Only these lines of the data below are wanted: the one with "Where should I click to: Select", the one with "420x295 pixels.", and any lines between them, each repeated exactly.

═════ Source records

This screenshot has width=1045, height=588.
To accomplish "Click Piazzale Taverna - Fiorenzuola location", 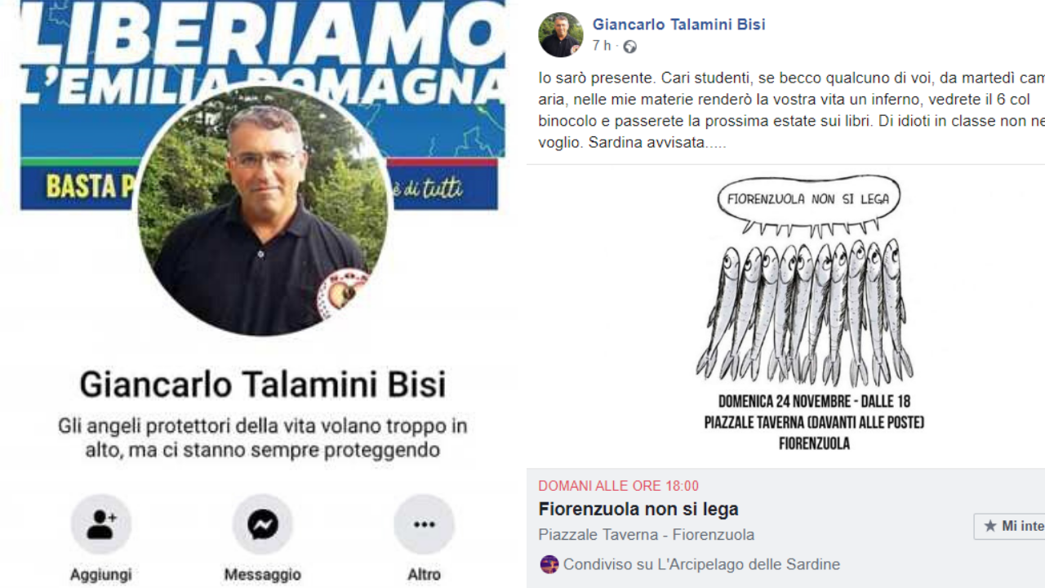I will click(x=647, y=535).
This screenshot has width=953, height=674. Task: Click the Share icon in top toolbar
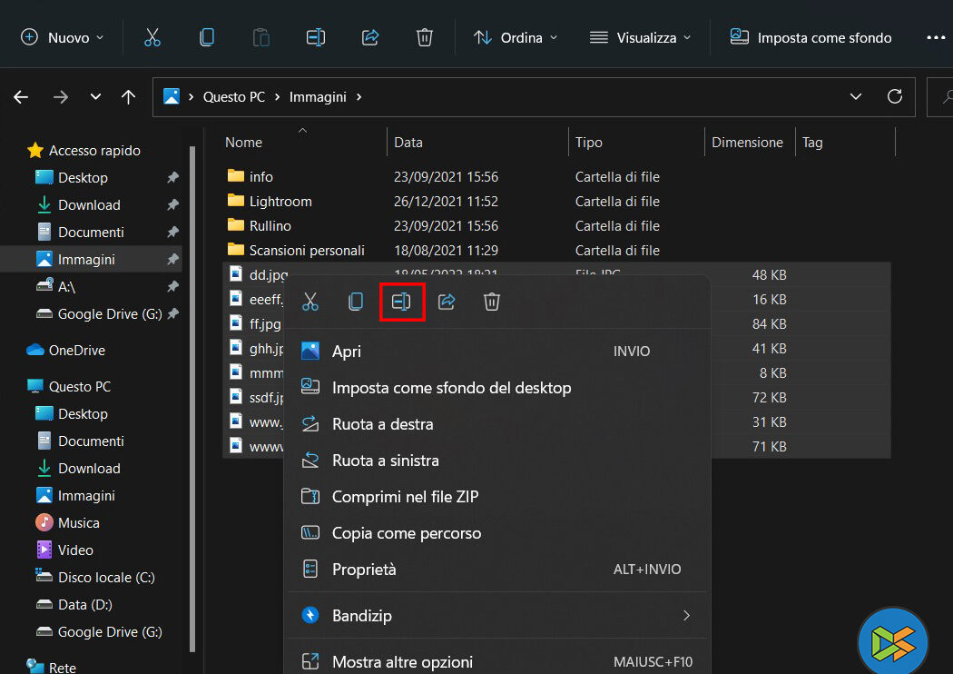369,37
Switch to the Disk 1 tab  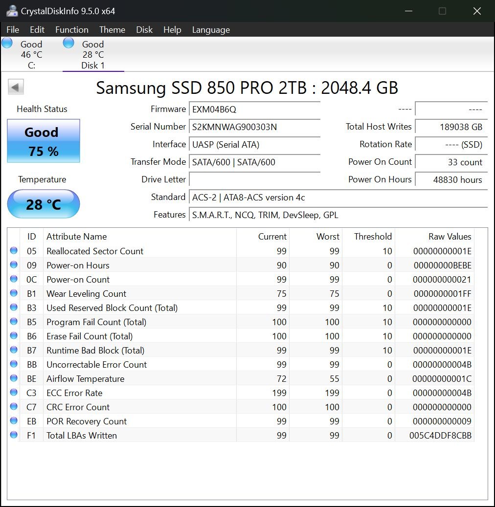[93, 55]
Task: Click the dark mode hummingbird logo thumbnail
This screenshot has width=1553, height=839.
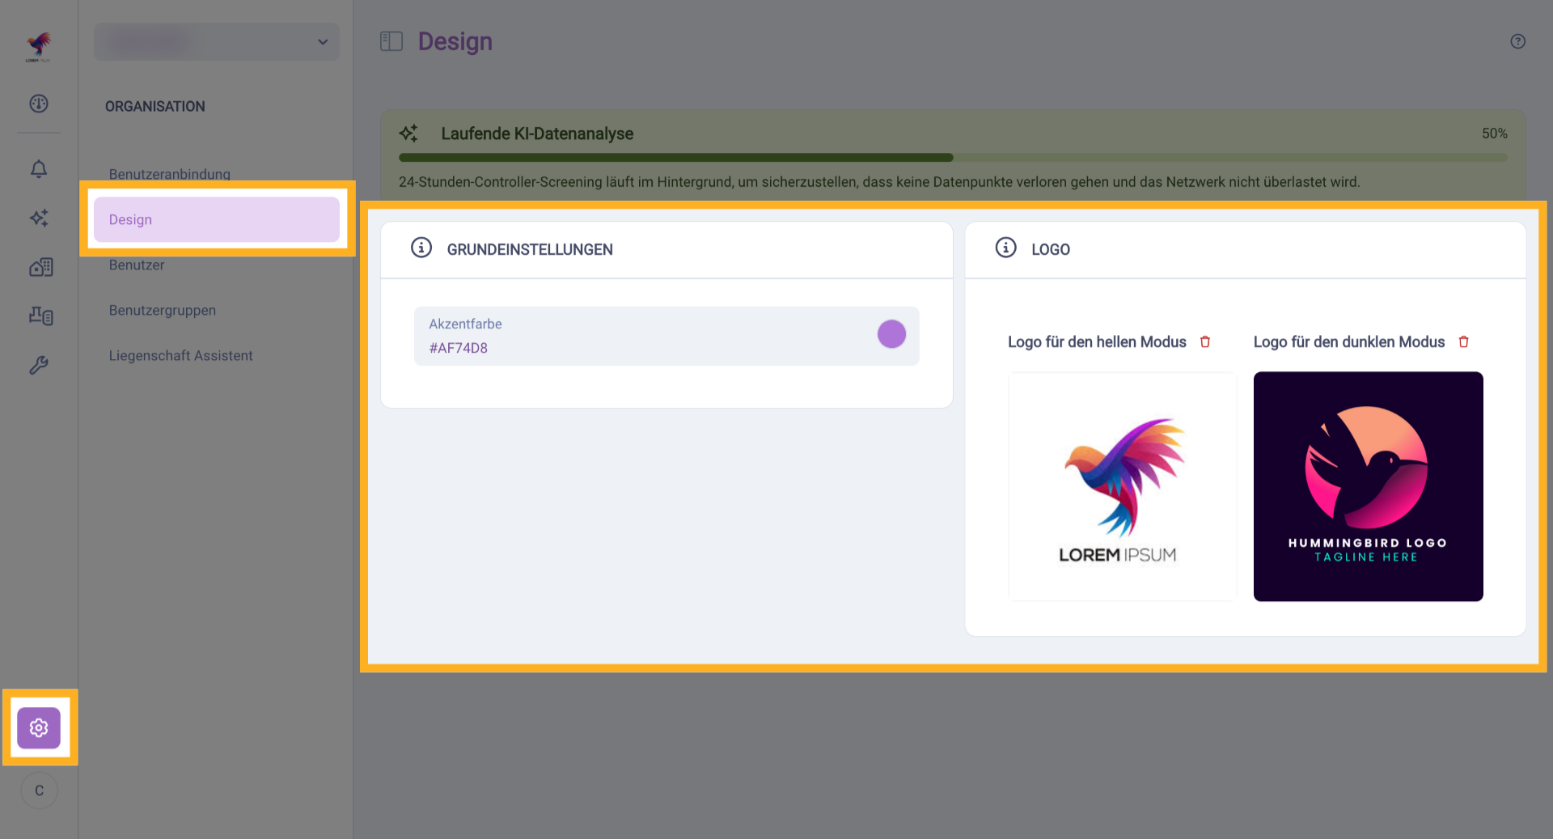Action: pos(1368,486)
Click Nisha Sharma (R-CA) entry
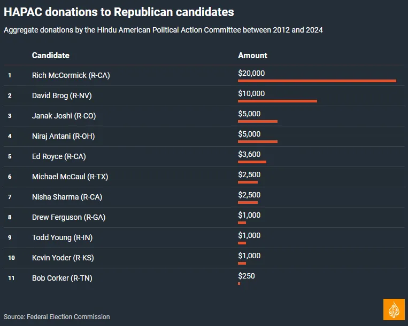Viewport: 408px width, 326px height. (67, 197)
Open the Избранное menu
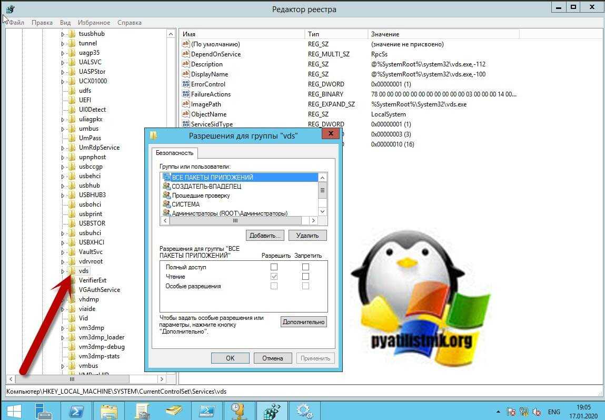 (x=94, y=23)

══════════
═════ Source records

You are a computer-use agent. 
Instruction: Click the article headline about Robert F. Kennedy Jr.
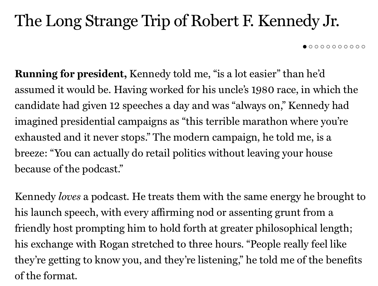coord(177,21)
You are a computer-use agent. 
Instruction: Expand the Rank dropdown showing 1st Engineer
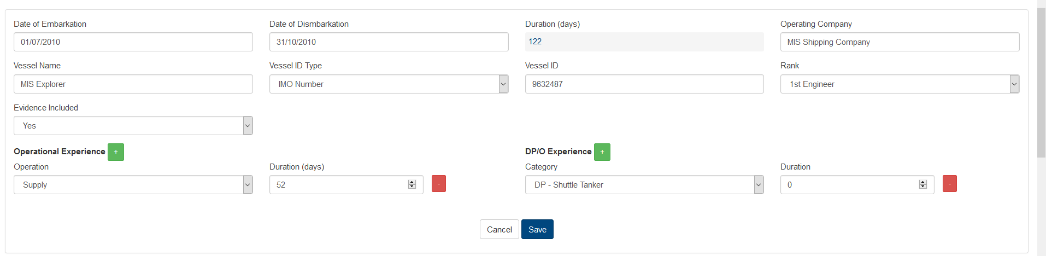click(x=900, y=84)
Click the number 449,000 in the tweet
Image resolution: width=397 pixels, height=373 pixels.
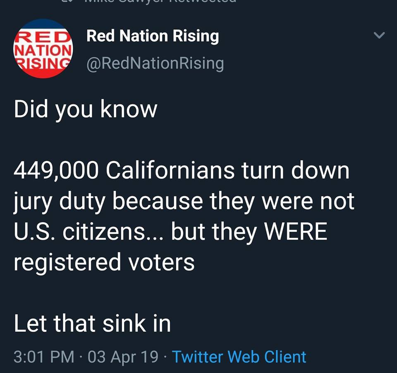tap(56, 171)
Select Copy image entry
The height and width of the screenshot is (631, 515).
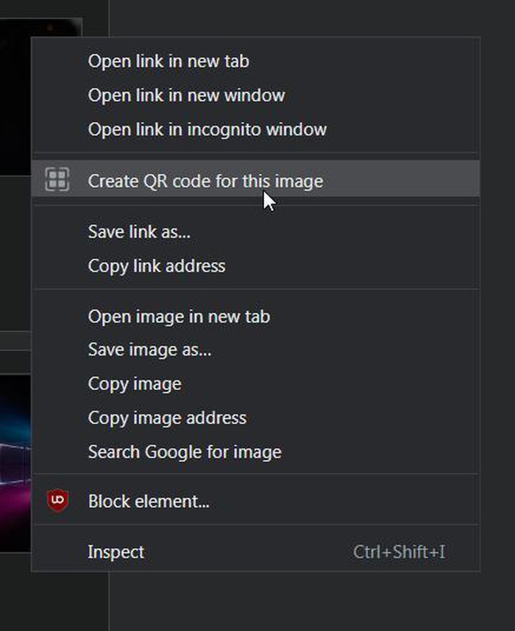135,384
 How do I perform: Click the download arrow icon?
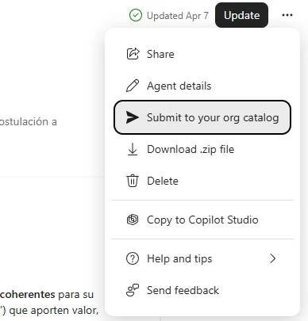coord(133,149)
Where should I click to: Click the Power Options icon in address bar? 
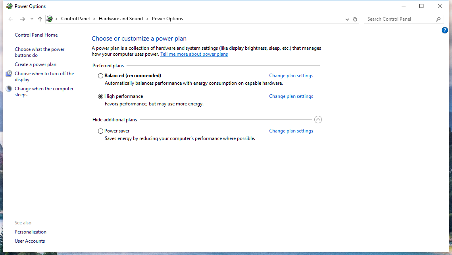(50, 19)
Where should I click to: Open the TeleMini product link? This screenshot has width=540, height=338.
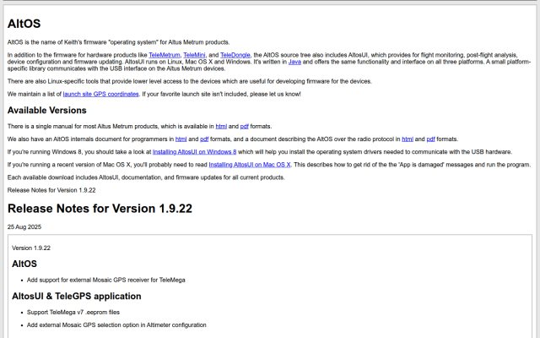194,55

══════════
═════ Source records

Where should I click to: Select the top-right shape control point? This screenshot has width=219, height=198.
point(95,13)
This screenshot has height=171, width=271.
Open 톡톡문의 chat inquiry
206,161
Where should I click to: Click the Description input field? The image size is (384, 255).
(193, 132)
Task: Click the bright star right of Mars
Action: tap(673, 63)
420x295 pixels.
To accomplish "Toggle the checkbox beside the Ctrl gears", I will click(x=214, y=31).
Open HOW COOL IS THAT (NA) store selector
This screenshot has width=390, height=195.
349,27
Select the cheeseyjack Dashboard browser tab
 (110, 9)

══════════

Response to this task:
Where should I click to: Select the top-right shape control point? This screenshot has width=219, height=198.
point(95,13)
This screenshot has height=171, width=271.
Open 톡톡문의 chat inquiry
206,161
Where should I click to: Click the Description input field? The image size is (384, 255).
(193, 132)
Task: Click the bright star right of Mars
Action: tap(673, 63)
420x295 pixels.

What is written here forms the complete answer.